### Dataset rows
○ ○ ○
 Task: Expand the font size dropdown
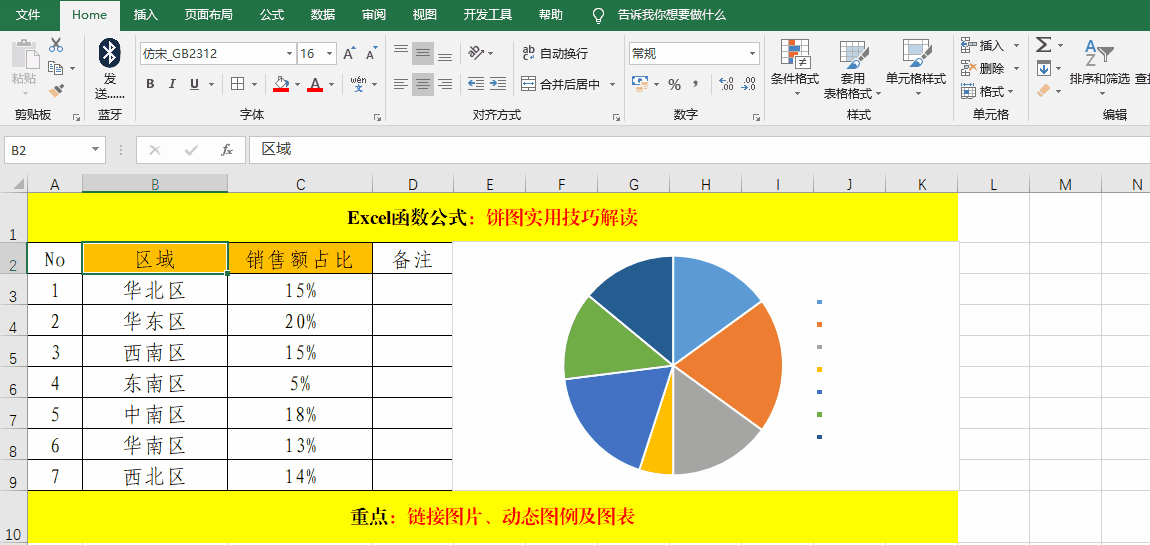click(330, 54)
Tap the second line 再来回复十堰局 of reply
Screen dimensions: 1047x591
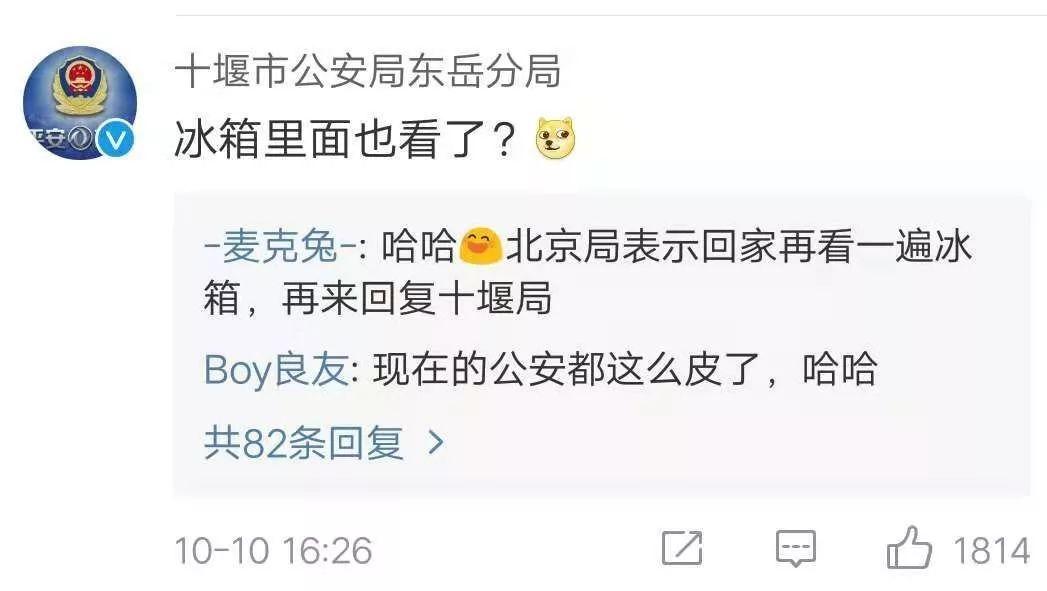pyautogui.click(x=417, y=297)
○ ○ ○
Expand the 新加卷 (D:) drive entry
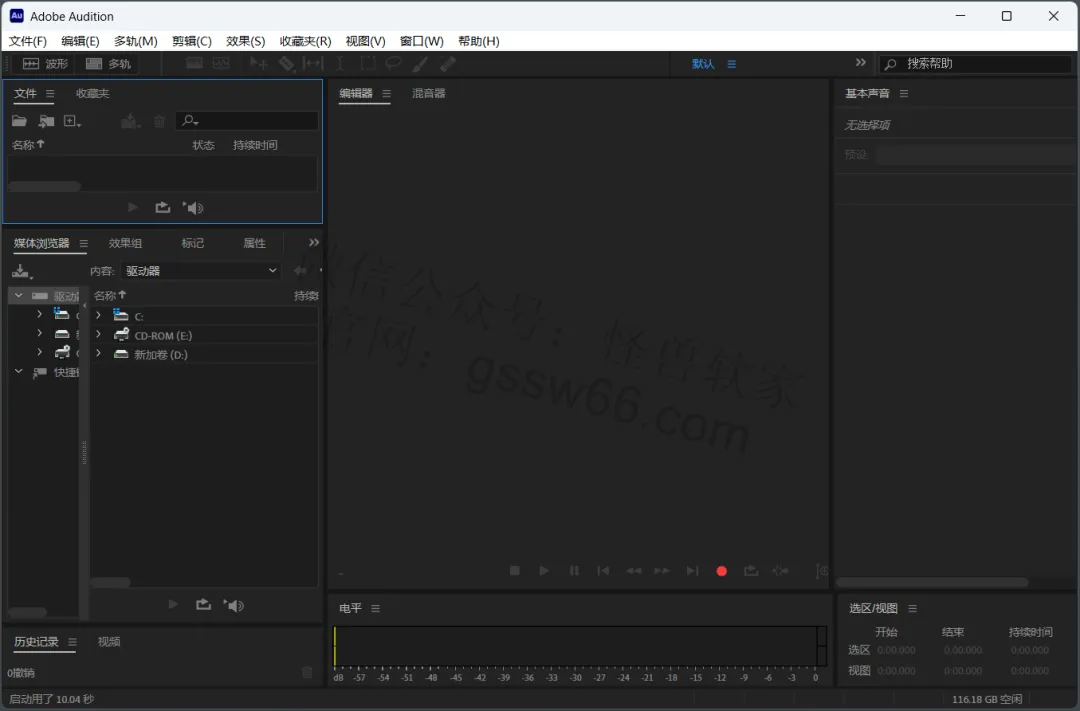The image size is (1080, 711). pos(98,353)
○ ○ ○
### Direction
Arrange the data as a Markdown table with the columns "Index" and "Content", one row per line and blank lines omitted. Begin at the line that contains "Task: Expand the font size dropdown" and stop after the line that contains "pyautogui.click(x=417, y=297)", leaving the pictures out of the answer.

### Reply
| Index | Content |
|---|---|
| 1 |  Task: Expand the font size dropdown |
| 2 | click(330, 54) |
| 3 | Tap the second line 再来回复十堰局 of reply |
| 4 | Screen dimensions: 1047x591 |
| 5 | pyautogui.click(x=417, y=297) |